Picnic basket in one hand, my son’s hand in the other, we open the rusty gate and head out to find a perfect spot to lay our blanket. The autumn leaves crunch beneath my farm boots – I still snicker when I look down and see rubber boots instead of polished, tan toes that compliment my $1 Old Navy flip-flops. Paleo farm girl runs ahead of us and asks to let the chickens out. Her wavy hair dances in the mountain air and sings a song as the sun flickers off her fading summer highlights.
Paleo son giggles when the chickens break free from their coop – their eyes eager to find a juicy bug outside the coop walls. Do I know that feeling! Paleo farm girl picks up her favorite chicken, Susie Sunshine, so delicately and gently. This is the second Susie Sunshine. The first Susie Sunshine met her unfortunate fate when Paleo farm girl accidentally stepped on her. I felt the crush and blow with her and we held her fading body as she slipped away from this world. This was our first hard lesson of farm life but we knew the pain of death already.
My son slips from my hand and brings me back to this moment. I watch as he runs ahead and I know where he is going. He is fascinated with “wish flowers” and they cover our pasture. He counts to three and blows and I watch the white florets surround my son and I watch as his eyes follow the florets up in the air above him. The moment is perfect and I thank God that I am here in it. I remember my life when it was crushed, stepped on…like the first Susie Sunshine. My life was fading away and I felt like I couldn’t breath. My bones were broken and I couldn’t hold my head up. My spirit barely was holding on and I could not get past the pain my body had felt.
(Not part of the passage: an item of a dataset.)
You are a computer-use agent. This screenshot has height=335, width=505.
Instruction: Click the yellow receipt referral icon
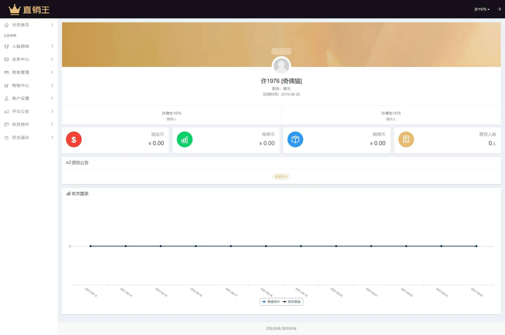click(406, 139)
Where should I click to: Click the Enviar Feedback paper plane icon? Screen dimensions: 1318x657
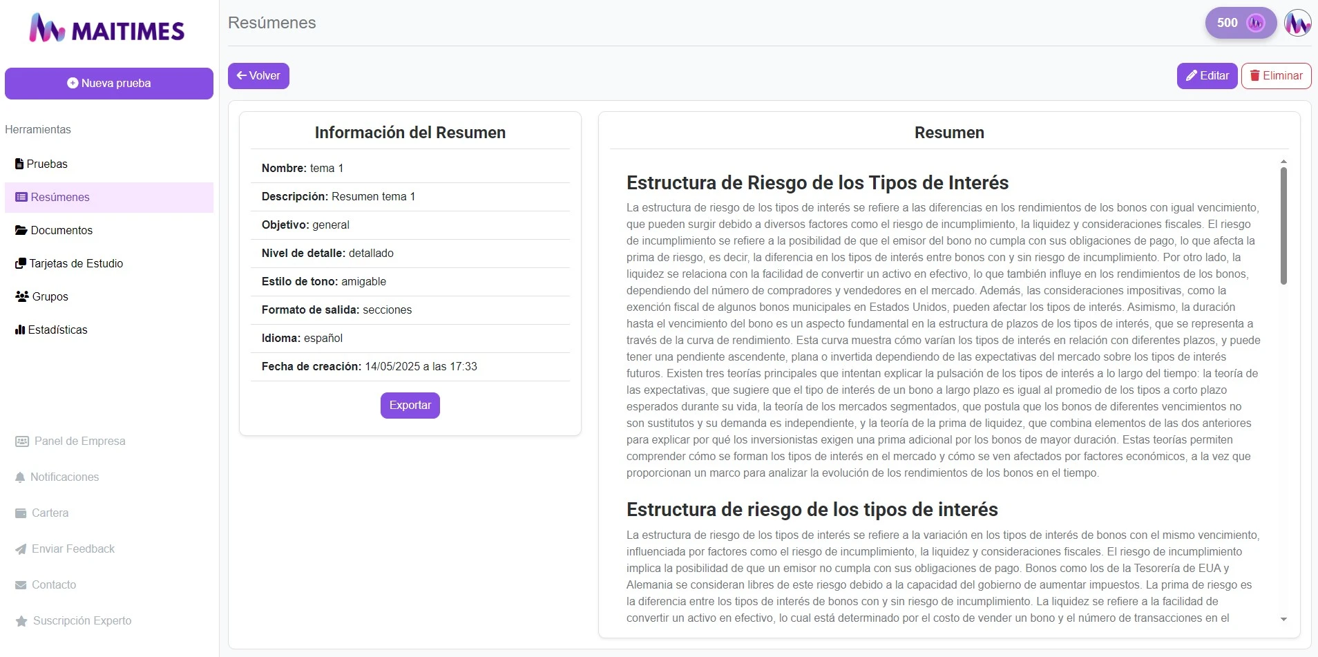point(19,549)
I stood in the hallway broken and crying out for help, I felt it. I felt someone pick me up and over time He began to, every-so-carefully, put me back together. I watch my children in our new life and think of how my life has so, drastically, changed. But it didn’t happen all at once…it was piece by piece…by piece. And now I walk hand-in-hand with my child whose birth painfully reminds me of the death of my sister. My life has been a life of parallels; plagued with celebrating the life of my son, but burdened, at the same time, with grieving the death of my younger sister. It’s been two years and I’ve walked these parallels and I’ve been burdened with grief and guilt. I’ve been screaming into a pillow and felt trapped in this life. I thought this is how it would feel forever…but here I am…I’m watching the wish flowers surround my son and fly up into the mountain breeze. I’m looking at the mountains that surround us and admiring the way the sun forms shadows on in the crevices of the distant peaks.
I hit my knees and a wave of peace comes over me. I don’t feel God anymore so I don’t know if that is what this is…but it is something so close that it leaves me believing that I will feel Him again. I reach my hand up to grab my sister’s necklace and, for once, I know it’s ok. My sister led me here because I know I wouldn’t be here…in the middle of the mountains of North Carolina…if it wasn’t for what happened. My life wouldn’t have gone through such trauma. I wouldn’t feel like I do now. I wouldn’t be this alive.
Cause now I feel things. I see things I never saw…
like how beautiful the florets of the wish flower are.
Or how my daughter’s hair dances in the air.
Or how beautiful the leaves are as they are changing from green to their autumn color.
I wouldn’t feel peace because to truly feel peace, you have to know what war is.
I pull the checkered blanket from our picnic basket and we sit down to enjoy this day that was given to us. My daughter says a prayer and thanks the Lord for her chicken. My son throws his little arms in the air and screams, “AMEN.” We break bread together, as a little family that has been through a tough few years but has come out of the storm. I had a feeling this place would help me continue to heal and I’m thankful that it has held up to that expectation.
My heart has always had a calling for more than what a city could offer me and living in it was like a prison.
I’m thankful to be set free.
I’m blessed to be able to treasure this moment.
…because now I know how fast life is.
…now I know that I can be broken…and happy…and it’s ok.
This crushed and broken city-girl is gone. A vibrant and peaceful farm girl has arrived.